[Dataset entries]
-- -- --

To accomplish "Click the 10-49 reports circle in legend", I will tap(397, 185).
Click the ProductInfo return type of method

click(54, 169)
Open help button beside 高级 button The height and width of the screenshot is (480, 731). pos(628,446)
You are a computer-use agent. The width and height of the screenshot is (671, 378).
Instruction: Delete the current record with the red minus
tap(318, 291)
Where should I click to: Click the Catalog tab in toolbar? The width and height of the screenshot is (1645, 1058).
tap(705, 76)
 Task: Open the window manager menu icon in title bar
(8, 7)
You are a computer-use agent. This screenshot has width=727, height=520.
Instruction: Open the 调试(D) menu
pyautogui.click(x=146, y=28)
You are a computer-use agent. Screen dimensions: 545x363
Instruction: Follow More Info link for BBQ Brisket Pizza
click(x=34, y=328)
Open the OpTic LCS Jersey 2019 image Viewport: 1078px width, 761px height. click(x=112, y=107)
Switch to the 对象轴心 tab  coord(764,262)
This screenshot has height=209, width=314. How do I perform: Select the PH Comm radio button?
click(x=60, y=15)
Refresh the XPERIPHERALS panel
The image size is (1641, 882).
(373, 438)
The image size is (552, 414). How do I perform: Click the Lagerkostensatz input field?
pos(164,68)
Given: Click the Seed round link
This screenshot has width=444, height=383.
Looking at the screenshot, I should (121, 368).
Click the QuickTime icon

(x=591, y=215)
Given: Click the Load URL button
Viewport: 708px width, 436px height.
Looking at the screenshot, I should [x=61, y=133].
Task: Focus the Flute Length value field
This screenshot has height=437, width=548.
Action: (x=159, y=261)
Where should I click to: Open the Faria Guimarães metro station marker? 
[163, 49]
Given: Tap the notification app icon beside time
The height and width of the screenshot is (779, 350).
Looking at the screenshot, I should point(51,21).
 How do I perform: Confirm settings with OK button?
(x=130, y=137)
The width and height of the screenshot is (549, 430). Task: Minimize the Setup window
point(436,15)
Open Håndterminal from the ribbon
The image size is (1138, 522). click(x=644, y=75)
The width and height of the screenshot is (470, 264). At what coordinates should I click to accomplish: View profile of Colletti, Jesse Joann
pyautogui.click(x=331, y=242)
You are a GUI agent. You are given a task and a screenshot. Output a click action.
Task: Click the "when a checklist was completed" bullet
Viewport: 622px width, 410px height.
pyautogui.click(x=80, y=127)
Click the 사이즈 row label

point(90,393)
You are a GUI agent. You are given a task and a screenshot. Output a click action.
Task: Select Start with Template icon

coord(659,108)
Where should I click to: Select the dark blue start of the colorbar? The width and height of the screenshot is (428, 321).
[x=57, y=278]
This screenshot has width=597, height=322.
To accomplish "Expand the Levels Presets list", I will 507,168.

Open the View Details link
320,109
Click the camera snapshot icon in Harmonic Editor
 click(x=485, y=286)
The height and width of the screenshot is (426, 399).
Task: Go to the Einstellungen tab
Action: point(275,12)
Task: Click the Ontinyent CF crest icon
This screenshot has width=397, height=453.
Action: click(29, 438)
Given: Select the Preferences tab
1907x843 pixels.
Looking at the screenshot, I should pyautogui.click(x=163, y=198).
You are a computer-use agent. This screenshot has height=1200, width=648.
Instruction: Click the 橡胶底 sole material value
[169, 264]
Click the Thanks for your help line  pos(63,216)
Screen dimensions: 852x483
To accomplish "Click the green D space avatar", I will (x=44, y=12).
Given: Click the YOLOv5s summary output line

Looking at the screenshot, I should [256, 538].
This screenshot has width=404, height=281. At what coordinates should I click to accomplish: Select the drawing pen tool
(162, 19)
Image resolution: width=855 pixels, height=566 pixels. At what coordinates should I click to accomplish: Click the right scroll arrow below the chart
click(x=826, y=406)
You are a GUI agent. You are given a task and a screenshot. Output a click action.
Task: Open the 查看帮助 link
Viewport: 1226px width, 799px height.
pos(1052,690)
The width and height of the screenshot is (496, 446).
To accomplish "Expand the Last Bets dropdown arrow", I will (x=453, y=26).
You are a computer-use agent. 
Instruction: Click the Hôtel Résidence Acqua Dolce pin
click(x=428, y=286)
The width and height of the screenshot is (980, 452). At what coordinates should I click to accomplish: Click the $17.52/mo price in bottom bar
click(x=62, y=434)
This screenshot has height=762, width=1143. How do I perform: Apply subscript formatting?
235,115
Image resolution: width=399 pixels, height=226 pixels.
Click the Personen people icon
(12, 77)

-- -- --

▸ **Problem**
All the records above need to be restated exactly, line by line.

▸ **Exercise answer**
To accomplish "Click the 10-49 reports circle in legend", I will tap(397, 185).
Click the ProductInfo return type of method

click(54, 169)
Open help button beside 高级 button The height and width of the screenshot is (480, 731). pos(628,446)
You are a computer-use agent. The width and height of the screenshot is (671, 378).
Instruction: Delete the current record with the red minus
tap(318, 291)
Where should I click to: Click the Catalog tab in toolbar? The width and height of the screenshot is (1645, 1058).
tap(705, 76)
 Task: Open the window manager menu icon in title bar
(8, 7)
You are a computer-use agent. This screenshot has width=727, height=520.
Instruction: Open the 调试(D) menu
pyautogui.click(x=146, y=28)
You are a computer-use agent. Screen dimensions: 545x363
Instruction: Follow More Info link for BBQ Brisket Pizza
click(x=34, y=328)
Open the OpTic LCS Jersey 2019 image Viewport: 1078px width, 761px height. click(x=112, y=107)
Switch to the 对象轴心 tab  coord(764,262)
This screenshot has height=209, width=314. How do I perform: Select the PH Comm radio button?
click(x=60, y=15)
Refresh the XPERIPHERALS panel
The image size is (1641, 882).
(373, 438)
The image size is (552, 414). How do I perform: Click the Lagerkostensatz input field?
pos(164,68)
Given: Click the Seed round link
This screenshot has width=444, height=383.
Looking at the screenshot, I should (121, 368).
Click the QuickTime icon

(x=591, y=215)
Given: Click the Load URL button
Viewport: 708px width, 436px height.
Looking at the screenshot, I should [x=61, y=133].
Task: Focus the Flute Length value field
This screenshot has height=437, width=548.
Action: (x=159, y=261)
Where should I click to: Open the Faria Guimarães metro station marker? 
[163, 49]
Given: Tap the notification app icon beside time
The height and width of the screenshot is (779, 350).
Looking at the screenshot, I should point(51,21).
 How do I perform: Confirm settings with OK button?
(x=130, y=137)
The width and height of the screenshot is (549, 430). Task: Minimize the Setup window
point(436,15)
Open Håndterminal from the ribbon
The image size is (1138, 522). click(x=644, y=75)
The width and height of the screenshot is (470, 264). At what coordinates should I click to accomplish: View profile of Colletti, Jesse Joann
pyautogui.click(x=331, y=242)
You are a GUI agent. You are given a task and a screenshot. Output a click action.
Task: Click the "when a checklist was completed" bullet
Viewport: 622px width, 410px height.
pyautogui.click(x=80, y=127)
Click the 사이즈 row label

point(90,393)
You are a GUI agent. You are given a task and a screenshot. Output a click action.
Task: Select Start with Template icon

coord(659,108)
Where should I click to: Select the dark blue start of the colorbar? The width and height of the screenshot is (428, 321).
[x=57, y=278]
This screenshot has width=597, height=322.
To accomplish "Expand the Levels Presets list", I will 507,168.

Open the View Details link
320,109
Click the camera snapshot icon in Harmonic Editor
 click(x=485, y=286)
The height and width of the screenshot is (426, 399).
Task: Go to the Einstellungen tab
Action: point(275,12)
Task: Click the Ontinyent CF crest icon
This screenshot has width=397, height=453.
Action: click(29, 438)
Given: Select the Preferences tab
1907x843 pixels.
Looking at the screenshot, I should pyautogui.click(x=163, y=198).
You are a computer-use agent. This screenshot has height=1200, width=648.
Instruction: Click the 橡胶底 sole material value
[169, 264]
Click the Thanks for your help line  pos(63,216)
Screen dimensions: 852x483
To accomplish "Click the green D space avatar", I will (x=44, y=12).
Given: Click the YOLOv5s summary output line

Looking at the screenshot, I should [256, 538].
This screenshot has width=404, height=281. At what coordinates should I click to accomplish: Select the drawing pen tool
(162, 19)
Image resolution: width=855 pixels, height=566 pixels. At what coordinates should I click to accomplish: Click the right scroll arrow below the chart
click(x=826, y=406)
You are a GUI agent. You are given a task and a screenshot. Output a click action.
Task: Open the 查看帮助 link
Viewport: 1226px width, 799px height.
pos(1052,690)
The width and height of the screenshot is (496, 446).
To accomplish "Expand the Last Bets dropdown arrow", I will (x=453, y=26).
You are a computer-use agent. 
Instruction: Click the Hôtel Résidence Acqua Dolce pin
click(x=428, y=286)
The width and height of the screenshot is (980, 452). At what coordinates should I click to accomplish: Click the $17.52/mo price in bottom bar
click(x=62, y=434)
This screenshot has height=762, width=1143. How do I perform: Apply subscript formatting?
235,115
Image resolution: width=399 pixels, height=226 pixels.
Click the Personen people icon
(12, 77)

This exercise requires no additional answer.